| 課題の要件 |
八戸で開かれた在宅ケア全国大会についての文章を、示されている最後の文の後から書き継いでください。

| 抜粋本文 |
%%
八戸ペンクラブ
The Hachinohe P.E.N. Club

会員寄稿 かだるべし!八戸の未来

畑中美鈴

 去る十月八日、九日の二日間、N PO在宅ケアを支える診療所・市民全国ネットワーク主催の全国大会 「23回全国の集いin八戸」が開催された。

 大会スローガンは、“かだるべし!創るべし!地域の暮らし日本の未来”である。

 実行委員会メンバー、大会会長の小倉和也医師以下44名の医療従事者で構成され、大規模な大会となった。

 皆様ご周知の事と思うが、大会長の小倉医師は家庭医として広く知られ、八戸市を中心とし在宅医療に積極的に取り組んでおられる方だ。

 現在、日本の地域社会は歴史上類を見ない少子高齢化を迎えている。 高齢者の増加により、人生の終焉を住み慣れた場所で迎えるための地域包括ケアシステムの構築が急務であり、その他少子化対策、障がい者自立などの課題も山積みである。
%%
| 資料 |
%%
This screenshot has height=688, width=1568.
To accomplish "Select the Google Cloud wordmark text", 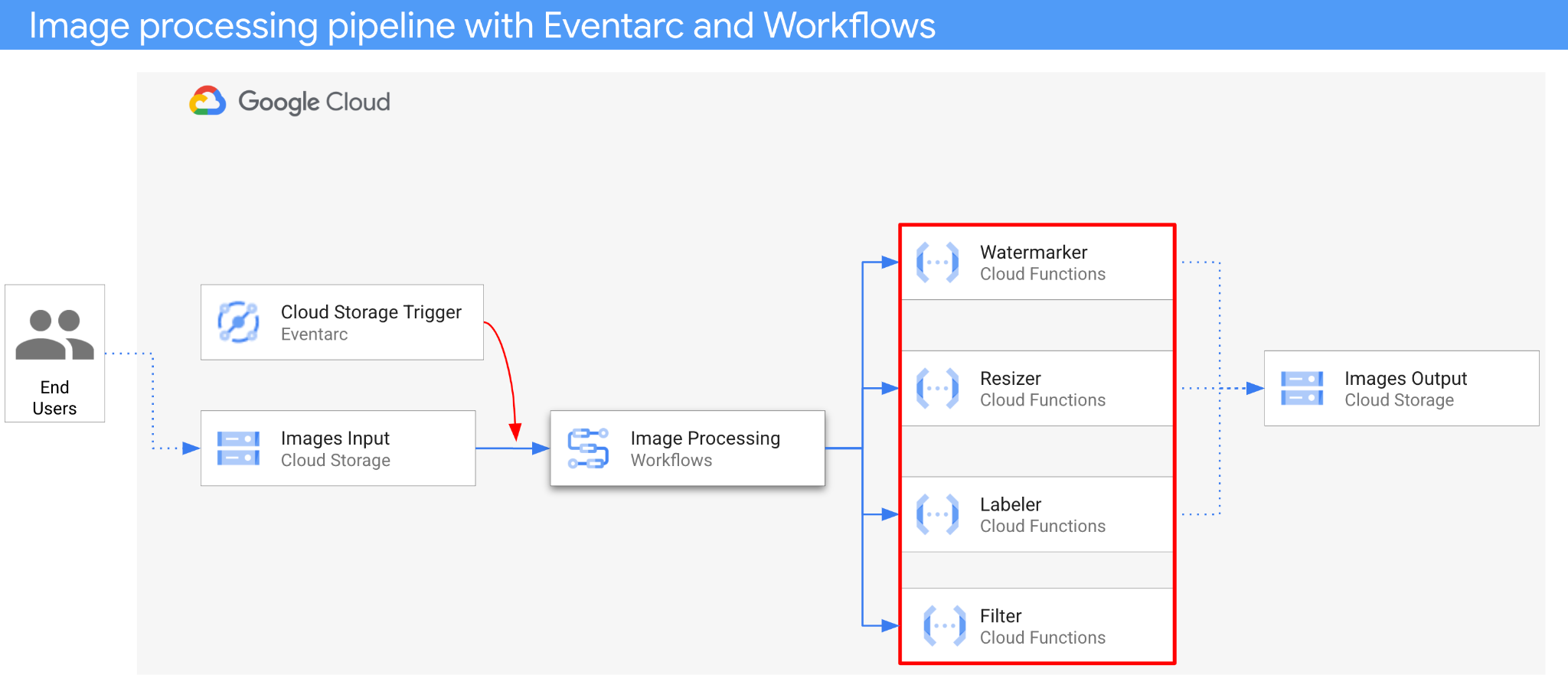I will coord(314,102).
%%
%%
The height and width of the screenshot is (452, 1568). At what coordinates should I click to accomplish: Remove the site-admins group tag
%%
%%
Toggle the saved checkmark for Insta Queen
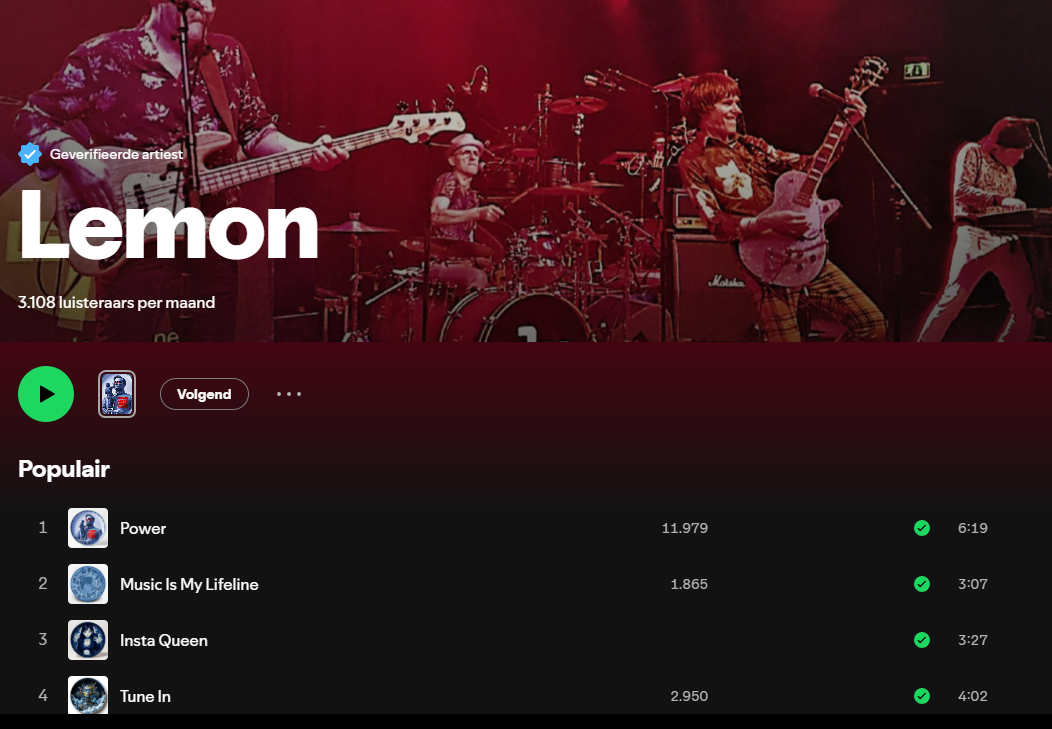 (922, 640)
%%
| 回答 |
 自分らしく生きられる地域社会を実現するために、高齢者・子ども・ 障がいを持つ人・子育てや介護する人すべての人たちが安心して生活できる地域共生社会の実現に向けて、 医療・介護・福祉・教育・行政等様々な分野の専門家と市民の協力の必要性を強調する。

 今大会のプレ大会として、四月八日、八戸自由大学主催「八戸自由大学講座100回記念シンポジウム」 が開催された。

 小倉医師の基調講演・演題は“地域共生社会の実現に向けて”である。 「これからの地域包括ケアシテム、 地域共生社会においては、どのような立場の人も他人事ではなく自分の事として地域のくらしを支える仕組み作りに関わる必要があり、少子高齢化を克服する地域のくらしを作ることが、次世代の安心に繋がり最終的に日本の未来を作ることである」 という内容の講話であった。

 パネルディスカションでは、在宅医療・子育て支援・認知症患者と家族・障がい者支援についての意見交換がなされ、八戸地域の未来に向けた取り組みを紹介した。百名以上の出席者があり関心の高さをうかがわせた。

 全国大会当日は、シンポジウム、 公開講座、実践交流会、セミナーなどが多数開催された。 シンポジウム「多職種と市民で作る共生のまち」(八戸自由大学共催) では、シンポジストとして上條勝芳八戸ペンクラブ会員と著者が登壇し、 基調講演は秋田往診クリニック理事長市原利晃医師であり、秋田市の多職種連携の現状と今後の課題について講話頂いた。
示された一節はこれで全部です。